▶ Aufgabenstellung
Setze den Text über Nana Mouskouri im Anschluss an seinen letzten Satz fort.

▶ Textauszug
+ + + + + + +

Zur Begrüßung gibt es einen Strauß weiße Rosen. Nana Mouskouri nimmt das Empfangsgeschenk eines Berliner Hotels mit einem Lächeln entgegen, als sie zum Interview erscheint. Dass sie in Deutschland auch nach mehr als einem halben Jahrhundert vor allem mit ihrem Schlager-Hit "Weiße Rosen aus Athen" in Verbindung gebracht wird, stört sie nicht weiter - im Gegenteil.
"Der Song war sehr gut für meine Karriere. Dass ich in Deutschland als Schlagersängerin damit berühmt wurde, ist in Ordnung. Musik ist Musik", sagt sie. Die schwarze, viereckige Brille, die zu ihrem Markenzeichen wurde, trägt Nana Mouskouri mit 83 Jahren wie eh und je. Im Gespräch geht sie spielerisch mit solchen Wiedererkennungsmerkmalen um, "ich habe noch ein paar Brillen zuhause", sagt sie, es sollen Dutzende sein. Ihr neues Album heißt "Forever young", ewig jung sind die 15 Titel tatsächlich - von Elvis' "In the Ghetto" bis Bob Dylans "Wallflower".

+ + + + + + +

▶ Gegebene Informationen
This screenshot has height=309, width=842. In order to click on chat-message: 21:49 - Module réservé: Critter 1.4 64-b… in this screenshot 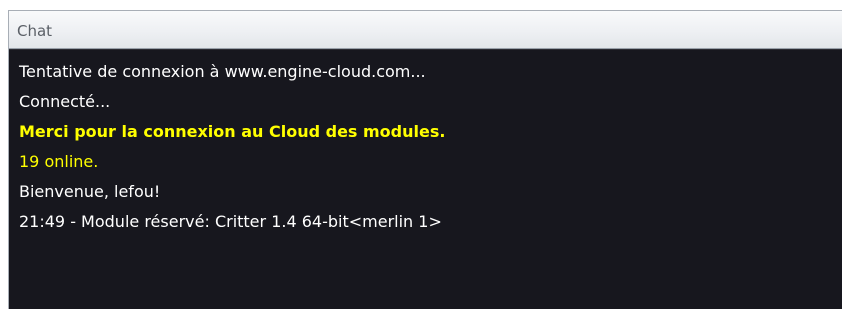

+ + + + + + +

▶ Lösung
Kein Vermächtnis
Es ist eine Hommage an musikalische Vorbilder und Weggefährten - von Charles Aznavour und Marlene Dietrich bis zu Amy Winehouse - und eben auch an Dylan, von dem sie sich den Titelsong für die CD ausgeliehen hat. Ein Vermächtnis sei die Platte nicht, das stellt die Sängerin im Gespräch schnell klar, eher eine Erinnerung an jene, "die mir geholfen haben, dass ich da jetzt bin, wo ich bin". Sie nehme das Leben so an, wie es sich abgespielt habe. "Man wird geboren, man wächst und reift, und dazwischen gibt es wenig Zeit, zurückzublicken."
Mouskouris Erfolgsgeschichte beginnt in den 1950er-Jahren. Noch ohne Brille taucht sie in Heimatfilmen dieser Zeit auf. Sie verlässt das Athener Konservatorium ohne Abschluss, ihre Vorliebe gilt dem Jazz, "auch wenn ich Händel gesungen habe", wie sie heute sagt. Nachdem sie mit Mikis Theodorakis, so etwas wie Griechenlands musikalischer Nationalheld, eine Platte aufnimmt, wird sie auch außerhalb der Heimat bekannt. 1961 landet sie ihren ersten Hit, eben die "Weißen Rosen". Nur ein Jahr später spielt sie mit dem Jazz-Produzenten Quincy Jones eine CD in New York ein.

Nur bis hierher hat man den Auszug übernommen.